# WHAT IS ASKED
Copy out these lines word for word, everything from the line containing "Given: Open the Keeper" down to the line containing "point(498,59)", both included.

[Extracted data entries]

#####

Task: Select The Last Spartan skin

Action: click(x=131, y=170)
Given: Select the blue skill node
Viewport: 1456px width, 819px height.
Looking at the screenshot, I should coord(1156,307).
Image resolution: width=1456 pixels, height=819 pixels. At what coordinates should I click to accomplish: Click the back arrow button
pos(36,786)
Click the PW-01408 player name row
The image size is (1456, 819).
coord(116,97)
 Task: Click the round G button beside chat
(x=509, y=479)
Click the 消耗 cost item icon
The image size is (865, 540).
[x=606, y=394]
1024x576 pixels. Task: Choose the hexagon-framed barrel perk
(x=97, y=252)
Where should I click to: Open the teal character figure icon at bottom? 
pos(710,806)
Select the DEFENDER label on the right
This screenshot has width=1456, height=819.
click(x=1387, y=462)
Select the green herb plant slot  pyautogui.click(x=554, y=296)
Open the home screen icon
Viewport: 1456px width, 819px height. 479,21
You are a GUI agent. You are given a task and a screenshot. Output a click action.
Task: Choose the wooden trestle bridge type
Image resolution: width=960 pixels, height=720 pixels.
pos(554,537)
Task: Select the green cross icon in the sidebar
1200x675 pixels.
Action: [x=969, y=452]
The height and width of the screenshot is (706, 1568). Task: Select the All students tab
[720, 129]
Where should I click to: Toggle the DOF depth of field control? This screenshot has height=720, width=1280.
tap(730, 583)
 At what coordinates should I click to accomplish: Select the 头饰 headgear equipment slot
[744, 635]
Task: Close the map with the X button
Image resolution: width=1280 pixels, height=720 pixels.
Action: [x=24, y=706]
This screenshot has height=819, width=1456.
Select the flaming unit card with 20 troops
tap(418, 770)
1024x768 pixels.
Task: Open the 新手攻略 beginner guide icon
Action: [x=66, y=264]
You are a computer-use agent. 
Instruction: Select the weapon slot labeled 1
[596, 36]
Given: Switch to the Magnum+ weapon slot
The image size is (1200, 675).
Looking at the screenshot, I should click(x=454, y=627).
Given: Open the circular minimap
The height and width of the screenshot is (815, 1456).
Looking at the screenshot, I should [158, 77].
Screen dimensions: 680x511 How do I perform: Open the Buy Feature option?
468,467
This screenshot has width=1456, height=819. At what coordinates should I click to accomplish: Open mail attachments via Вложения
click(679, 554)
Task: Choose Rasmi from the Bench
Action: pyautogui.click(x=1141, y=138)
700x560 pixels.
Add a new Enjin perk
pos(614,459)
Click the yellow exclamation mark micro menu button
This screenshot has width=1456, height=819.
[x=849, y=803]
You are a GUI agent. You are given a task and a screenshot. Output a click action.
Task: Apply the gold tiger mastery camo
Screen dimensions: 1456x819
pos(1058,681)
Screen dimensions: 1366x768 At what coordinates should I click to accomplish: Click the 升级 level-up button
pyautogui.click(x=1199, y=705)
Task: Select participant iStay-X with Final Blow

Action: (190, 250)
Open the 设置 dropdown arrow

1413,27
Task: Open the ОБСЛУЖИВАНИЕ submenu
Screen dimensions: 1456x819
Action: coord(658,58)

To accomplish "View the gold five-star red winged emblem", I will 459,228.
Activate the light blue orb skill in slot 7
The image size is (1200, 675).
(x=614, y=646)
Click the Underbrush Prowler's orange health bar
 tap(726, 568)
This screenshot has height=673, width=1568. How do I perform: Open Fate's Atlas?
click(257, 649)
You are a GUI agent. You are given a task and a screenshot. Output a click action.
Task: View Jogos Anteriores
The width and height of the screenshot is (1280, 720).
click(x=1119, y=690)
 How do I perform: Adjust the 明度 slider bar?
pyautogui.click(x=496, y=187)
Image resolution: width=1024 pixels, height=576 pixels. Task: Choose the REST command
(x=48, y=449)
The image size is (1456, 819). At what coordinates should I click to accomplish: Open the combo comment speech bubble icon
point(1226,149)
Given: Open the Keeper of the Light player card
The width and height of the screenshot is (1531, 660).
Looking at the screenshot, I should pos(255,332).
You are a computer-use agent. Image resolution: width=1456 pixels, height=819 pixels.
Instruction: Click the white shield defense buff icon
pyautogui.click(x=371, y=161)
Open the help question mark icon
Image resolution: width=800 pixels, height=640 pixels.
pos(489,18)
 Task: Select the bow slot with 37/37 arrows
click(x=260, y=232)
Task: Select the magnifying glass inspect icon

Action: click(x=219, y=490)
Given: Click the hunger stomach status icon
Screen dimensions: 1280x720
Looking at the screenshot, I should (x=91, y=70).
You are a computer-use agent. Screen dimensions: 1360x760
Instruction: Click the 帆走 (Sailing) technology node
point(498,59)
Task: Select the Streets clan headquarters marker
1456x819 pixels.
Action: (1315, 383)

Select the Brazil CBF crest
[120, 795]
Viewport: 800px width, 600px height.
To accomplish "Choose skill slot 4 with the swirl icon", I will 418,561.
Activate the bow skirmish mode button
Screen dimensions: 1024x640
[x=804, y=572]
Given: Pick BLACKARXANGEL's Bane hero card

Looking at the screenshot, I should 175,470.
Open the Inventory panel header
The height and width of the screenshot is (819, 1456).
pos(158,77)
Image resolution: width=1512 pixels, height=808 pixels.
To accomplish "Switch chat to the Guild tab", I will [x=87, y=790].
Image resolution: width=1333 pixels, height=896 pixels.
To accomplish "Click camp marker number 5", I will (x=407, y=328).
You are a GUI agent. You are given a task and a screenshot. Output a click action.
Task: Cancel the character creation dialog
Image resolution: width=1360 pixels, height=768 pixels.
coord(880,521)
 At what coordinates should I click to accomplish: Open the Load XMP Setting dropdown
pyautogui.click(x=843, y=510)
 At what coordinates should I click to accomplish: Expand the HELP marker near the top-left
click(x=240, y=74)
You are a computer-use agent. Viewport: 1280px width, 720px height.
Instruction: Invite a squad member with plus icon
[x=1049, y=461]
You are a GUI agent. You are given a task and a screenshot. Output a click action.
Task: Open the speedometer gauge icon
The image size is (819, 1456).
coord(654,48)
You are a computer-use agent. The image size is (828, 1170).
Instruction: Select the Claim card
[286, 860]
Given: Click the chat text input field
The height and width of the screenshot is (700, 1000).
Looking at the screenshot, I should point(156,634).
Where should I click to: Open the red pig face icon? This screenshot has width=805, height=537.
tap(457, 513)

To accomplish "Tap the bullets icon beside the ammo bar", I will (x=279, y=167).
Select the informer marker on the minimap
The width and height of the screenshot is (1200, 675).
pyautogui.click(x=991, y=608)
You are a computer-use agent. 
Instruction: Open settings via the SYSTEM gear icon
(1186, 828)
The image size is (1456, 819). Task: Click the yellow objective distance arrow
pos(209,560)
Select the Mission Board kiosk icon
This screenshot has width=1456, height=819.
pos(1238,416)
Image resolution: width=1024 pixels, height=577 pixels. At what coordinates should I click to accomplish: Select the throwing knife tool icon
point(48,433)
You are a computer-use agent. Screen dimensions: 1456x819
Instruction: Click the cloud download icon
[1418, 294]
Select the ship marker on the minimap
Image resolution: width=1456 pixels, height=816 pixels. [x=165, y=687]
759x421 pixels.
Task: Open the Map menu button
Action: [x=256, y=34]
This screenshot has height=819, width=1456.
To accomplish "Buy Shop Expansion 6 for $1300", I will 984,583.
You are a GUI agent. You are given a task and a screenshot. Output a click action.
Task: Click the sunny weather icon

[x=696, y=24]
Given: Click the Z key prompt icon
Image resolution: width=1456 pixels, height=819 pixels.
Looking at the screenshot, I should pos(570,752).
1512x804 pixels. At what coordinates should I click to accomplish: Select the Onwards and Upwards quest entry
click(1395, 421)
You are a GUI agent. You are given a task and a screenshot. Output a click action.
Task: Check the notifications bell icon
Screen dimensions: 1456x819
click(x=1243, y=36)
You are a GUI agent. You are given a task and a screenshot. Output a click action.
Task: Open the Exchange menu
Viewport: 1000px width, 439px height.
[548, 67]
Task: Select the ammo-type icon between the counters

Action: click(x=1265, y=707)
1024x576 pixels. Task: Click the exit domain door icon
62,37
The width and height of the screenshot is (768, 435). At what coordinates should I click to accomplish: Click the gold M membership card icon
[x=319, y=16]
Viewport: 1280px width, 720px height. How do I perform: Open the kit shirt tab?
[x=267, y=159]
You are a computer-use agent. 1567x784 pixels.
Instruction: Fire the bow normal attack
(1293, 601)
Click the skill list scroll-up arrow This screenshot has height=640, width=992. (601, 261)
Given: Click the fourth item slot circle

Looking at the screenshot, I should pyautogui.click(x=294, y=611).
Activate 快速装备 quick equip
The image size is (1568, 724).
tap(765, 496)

#####

# EXPECTED ANSWER
Given: Open the Keeper of the Light player card
The width and height of the screenshot is (1531, 660).
Looking at the screenshot, I should pos(255,332).
You are a computer-use agent. Image resolution: width=1456 pixels, height=819 pixels.
Instruction: Click the white shield defense buff icon
pyautogui.click(x=371, y=161)
Open the help question mark icon
Image resolution: width=800 pixels, height=640 pixels.
pos(489,18)
 Task: Select the bow slot with 37/37 arrows
click(x=260, y=232)
Task: Select the magnifying glass inspect icon

Action: click(x=219, y=490)
Given: Click the hunger stomach status icon
Screen dimensions: 1280x720
Looking at the screenshot, I should (x=91, y=70).
You are a computer-use agent. Screen dimensions: 1360x760
Instruction: Click the 帆走 (Sailing) technology node
point(498,59)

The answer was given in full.